** Trigger warning. This site contains descriptions of mental health crisis', sensitive topics and mentions of suicide.

Tuesday, 9 February 2016

Thoughts From the Psych Ward

Humiliation. Shame. Failure. Fear. Anger. Self-loathing...

Stop.

I know how I want to feel right now... I know how I think I should feel. My mind says I'm a fraud and that I have taken 10 steps backwards after only a single shaky step forward.

How else do you explain the backslide into depression, the disturbed sleep cycles and routine turned to chaos, and the suicidal threats that landed me back in the Psych ward 3 days ago? It's the  same thoughts and the same stigma that tell me I'm a loser, I'll never  be normal, and I'm nobody... Just simply mentally ill.

But those thoughts only see what they want to see.
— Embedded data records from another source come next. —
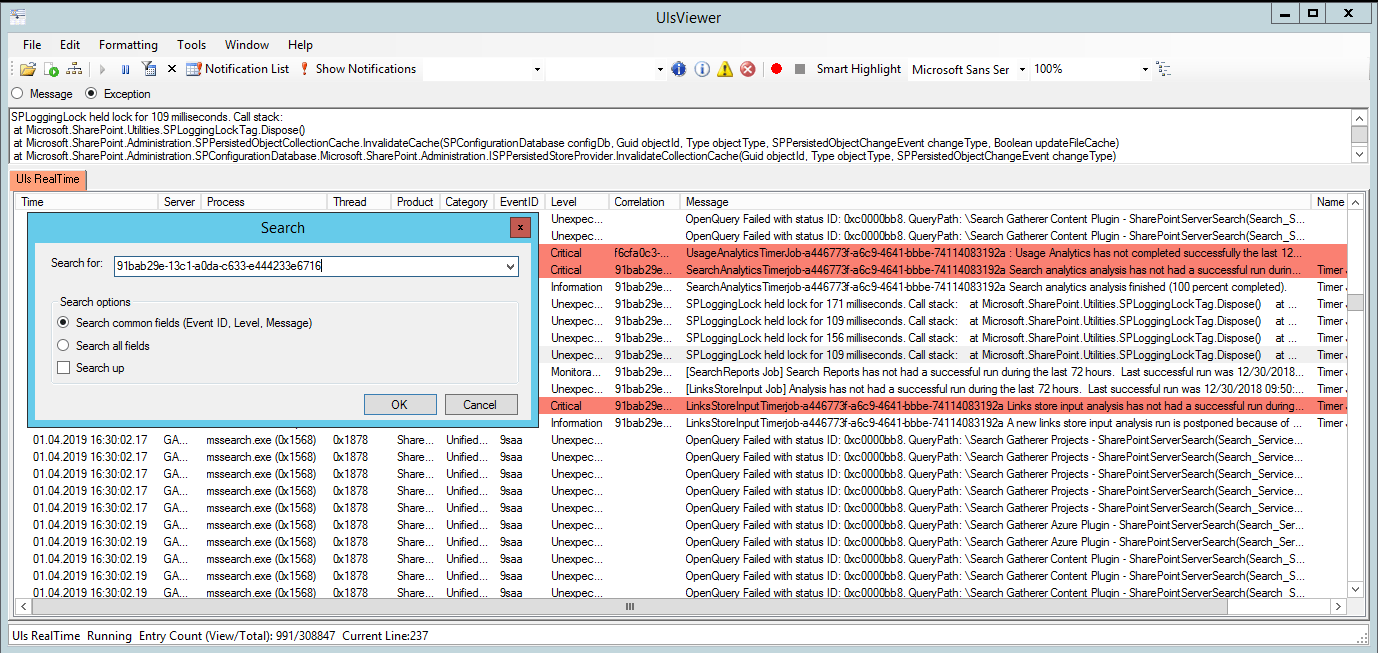Click the red error filter icon
The height and width of the screenshot is (653, 1378).
click(x=747, y=69)
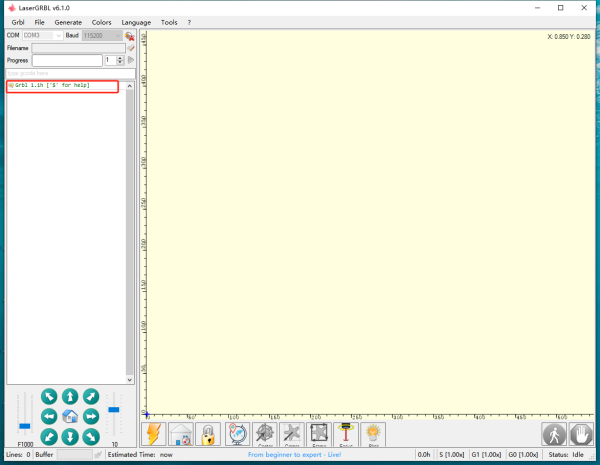Jog up using the up arrow button
Image resolution: width=600 pixels, height=465 pixels.
[x=70, y=397]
They don't take into account the fact that I'm here because being here and alive is better than risking my safety and my heartbeat doing something stupid. It doesn't take into account the co-operation and the will to re-stabilise that I have had to find. It doesn't take into account the sheer exhaustion and the simple need to rest (with a little help to make it happen). It doesn't take into account the lifelong battle I've been involved in and the fact that even though I wanted to quit... I haven't. Part of me wanted to die... But I let help get to me, fighting an inner war the entire time.

So even though I'm currently sitting in a hospital room, waiting on doctors and sleep and new meds to level me out; I will not feel ashamed or embarrassed or unworthy. I will feel strength from those who love me, determination to win this battle, and hope for a better tomorrow... One day - one moment - at a time.

1 comment:

AGK said...

You are so strong. And you are loved!